*** Reading passage ***

No Need for Separate Legal Systems
As much as I respect the Archbishop of Canterbury, I do not favor U.S. law making room for sharia or the laws of any other religion. U.S. law should be based upon constitutional principles and maintain separation of church and state.
Muslims themselves apply sharia to their own community and do not impose it on non-Muslims, though the law has some stipulations for non-Muslims who live in countries where sharia is normative.
Most religious communities have laws that govern their own adherents. For example, Roman Catholicism has a highly developed legal code called canon law that governs the internal workings of the church. This code stipulates a range of matters from the ecclesial legitimacy of marriages to the functions of bishops. It does not, however, dictate civil codes of law.
For those who follow a religious tradition the law of the religious community may take precedence to the civil law, provided that the religious law does not interfere with or negate the civil law. The Catholic Church teaches that abortion is immoral and directs its adherents not to procure an abortion. The civil law of the United States permits abortion under certain conditions. Thus, the law of the church and the civil law conflict. Catholics who follow the church’s teaching and law by choosing not to procure abortions do not breach the civil law.

*** End of Reading passage ***
*** Dataset ***

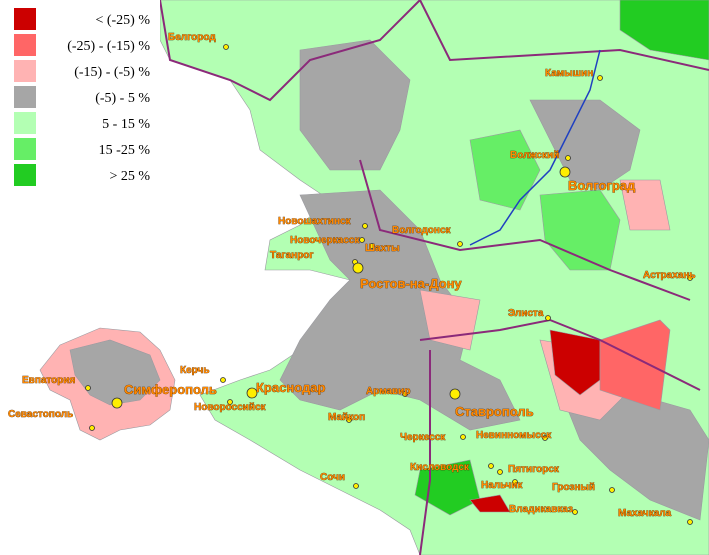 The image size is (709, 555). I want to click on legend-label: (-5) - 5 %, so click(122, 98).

*** End of Dataset ***
*** Dataset ***

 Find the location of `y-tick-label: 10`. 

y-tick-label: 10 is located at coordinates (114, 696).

*** End of Dataset ***

Prompt 1:
In the piece on separate legal systems, list every sentence that uses the word "abortion" or "abortions."
Prompt 2:
Render this sentence from the piece on separate legal systems in Spanish: "Most religious communities have laws that govern their own adherents."
Prompt 3:
Summarize the piece on separate legal systems in two sentences.

Answer area 1:
- The Catholic Church teaches that abortion is immoral and directs its adherents not to procure an abortion.
- The civil law of the United States permits abortion under certain conditions.
- Catholics who follow the church's teaching and law by choosing not to procure abortions do not breach the civil law.

Answer area 2:
La mayoría de las comunidades religiosas tienen leyes que rigen a sus propios adeptos.

Answer area 3:
The author opposes U.S. law making room for sharia or any other religion's law, holding that it should rest on constitutional principles and keep church and state separate. Religious communities such as Muslims and Roman Catholics have their own laws for their adherents, and these may take precedence for believers provided they do not negate civil law, as when Catholics choose not to procure abortions that U.S. law permits without breaching that law.